● CHALLENGE
Quote the material below word for word, leaving out the pictures.

● STORED ROWS
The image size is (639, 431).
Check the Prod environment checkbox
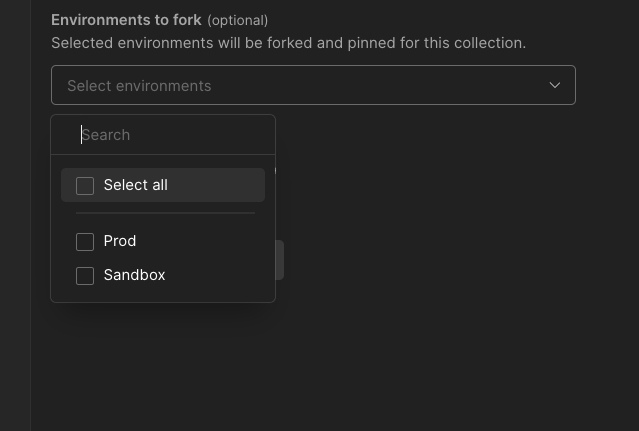(85, 241)
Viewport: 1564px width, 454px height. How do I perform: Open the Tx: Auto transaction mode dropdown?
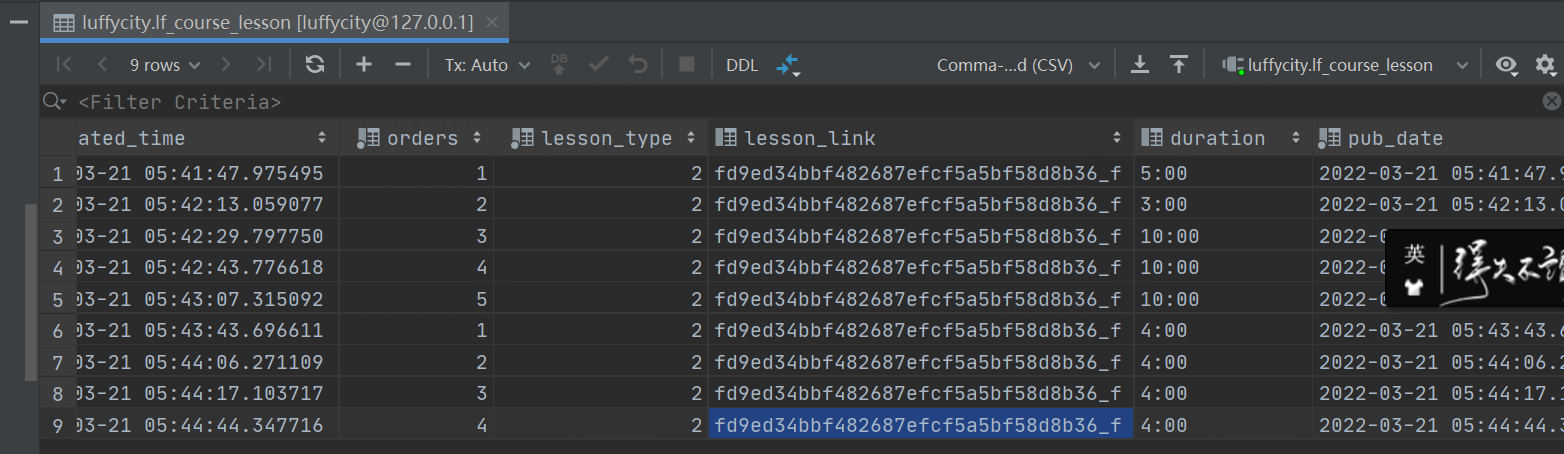point(488,65)
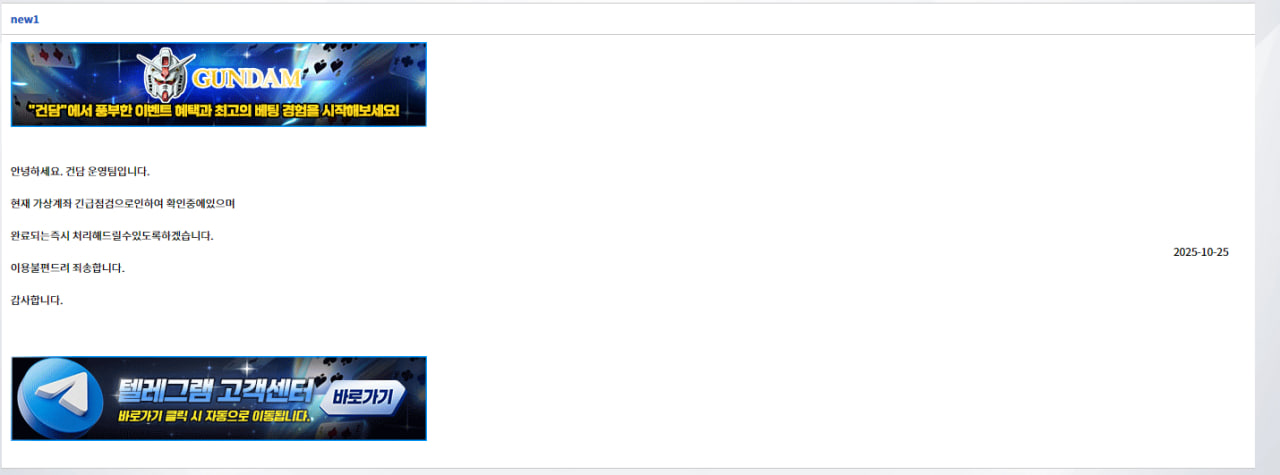Click the yellow Gundam banner slogan text
The height and width of the screenshot is (475, 1280).
[x=214, y=111]
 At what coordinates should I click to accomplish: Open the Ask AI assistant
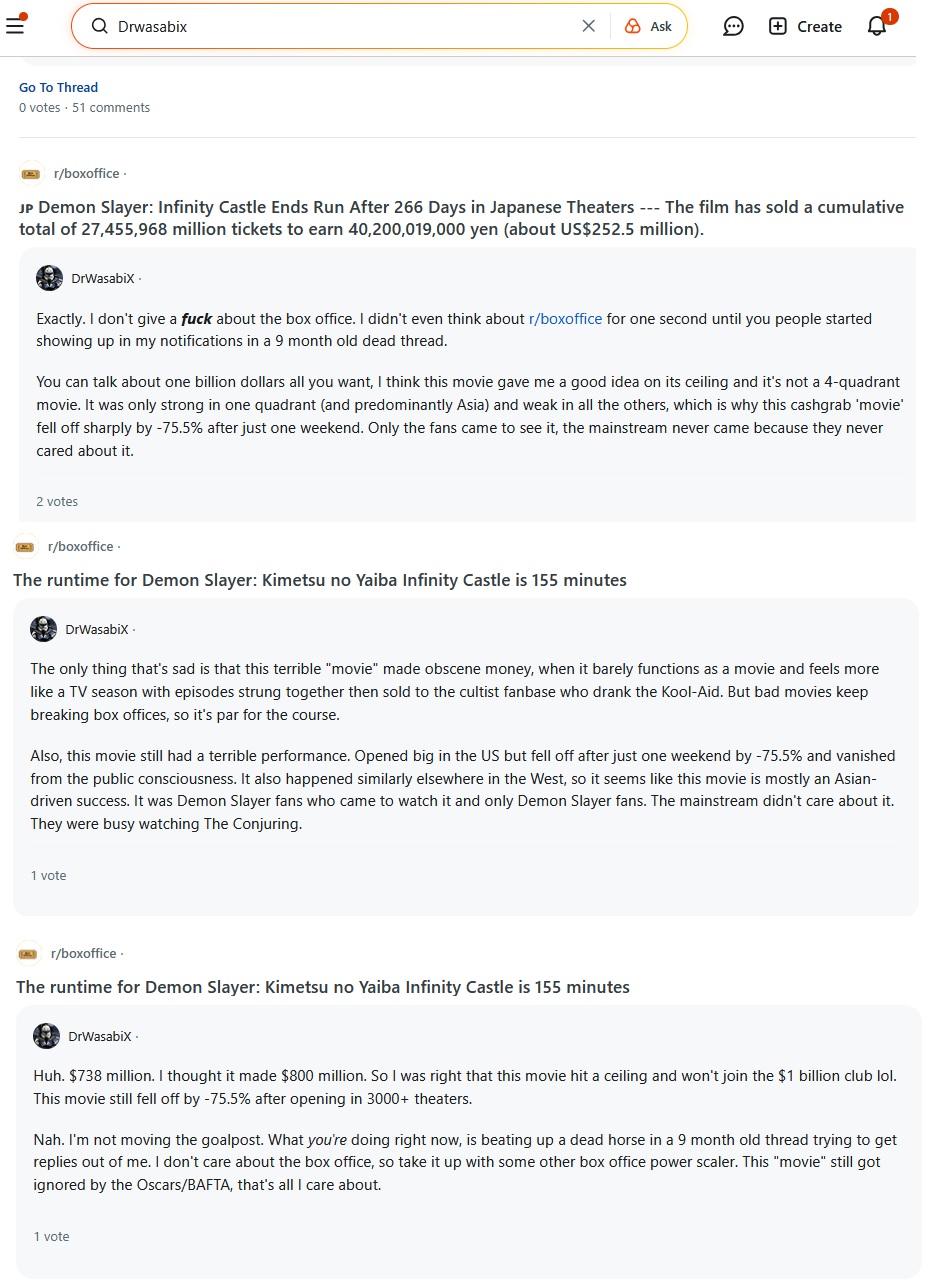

● REPLY
The image size is (639, 431).
Check the Prod environment checkbox
(85, 241)
Viewport: 1564px width, 454px height. How do I perform: Open the Tx: Auto transaction mode dropdown?
point(488,65)
Click the yellow Gundam banner slogan text
The height and width of the screenshot is (475, 1280).
[x=214, y=111]
 At what coordinates should I click to accomplish: Open the Ask AI assistant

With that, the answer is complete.